The filmâs centerpiece is a twenty-minute single-take sequence set in a sprawling, abandoned warehouse rave. Here, Lulu, having fled to London, sells herself not for money but for the fleeting illusion of control. Van Vliet delivers a tour-de-force performance, her face cycling through terror, ecstasy, exhaustion, and defiance as the bass thunders. It is in this descent that Nevejan makes her boldest statement: Luluâs infamous death at the hands of Jack the Ripper is not shown as a grisly spectacle. Instead, the final scene cuts from the warehouse door to the white room, where Lulu finally stops scrubbing. She looks directly into the camera, her expression unreadableâtriumphant or annihilated? The screen goes black. The title card reads: âI am Lulu.â
The narrative follows Wedekindâs arc with startling fidelity but ruthless compression. Lulu moves from the bed of her wealthy patron to the arms of his son, from a painterâs muse to a countessâs lover, each relationship ending in financial ruin, madness, or death. However, Nevejan introduces a radical twist: the film is structured as a non-linear confession. Interspersed with the rising chaos of Luluâs lifeâthe accidental shooting of Dr. Schön, the trial, the flight from Germanyâare stark, silent scenes of Lulu in a sterile, white room, scrubbing her hands raw. These interludes, shot in stark 16mm black and white, suggest a soul trying to cleanse itself of an identity imposed from without.

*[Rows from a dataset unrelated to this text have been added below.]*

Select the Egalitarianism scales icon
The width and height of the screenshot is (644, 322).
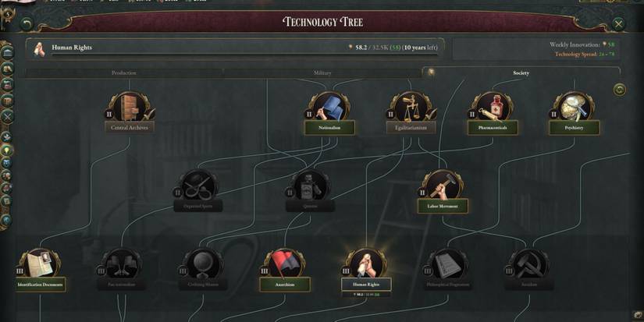tap(411, 108)
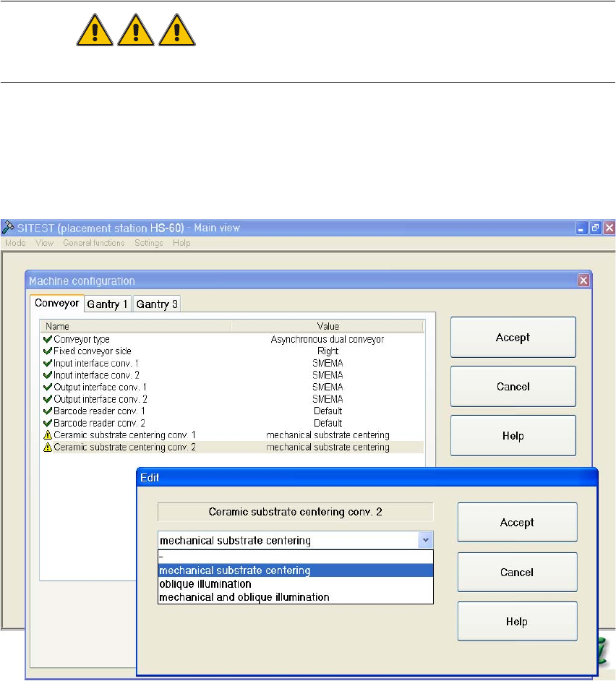Click checkmark icon for Output interface conv. 2
Viewport: 616px width, 681px height.
[x=48, y=399]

The filmâs greatest strength is its refusal to explain or psychoanalyze its protagonist. We never learn Luluâs ârealâ name, her origins, or why she possesses a near-pathological need to be desired. Nevejan cleverly inverts the male gaze that has historically defined the character. Instead of objectifying Lulu, the camera often lingers on the men who orbit herâthe aging publisher Dr. Schön (a reptilian Gijs Scholten van Aschat), his weak-willed son Alwa (Benja Bruijning), the cloying artist Schigolch (Pierre Bokma)âas they project their fantasies onto her blank canvas. The film asks not âWhat is wrong with Lulu?â but âWhat is wrong with a world that simultaneously worships and punishes female desire?â Lulu Film 2014
In the century since Frank Wedekindâs controversial Earth Spirit and Pandoraâs Box plays shocked European audiences, the character of Lulu has become a cultural archetype: the beautiful, amoral, and ultimately tragic femme fatale whose uncontainable sexuality destroys every man she encounters, and eventually herself. The 2014 film Lulu , directed by acclaimed Dutch filmmaker Maartje Nevejan, undertakes the audacious task of resurrecting this figure for the 21st century. The result is a visually sumptuous, psychologically fractured, and deeply feminist re-evaluation that strips away the misogynistic patina of the past to reveal a raw, heartbreaking portrait of a woman trapped by the very freedom she represents.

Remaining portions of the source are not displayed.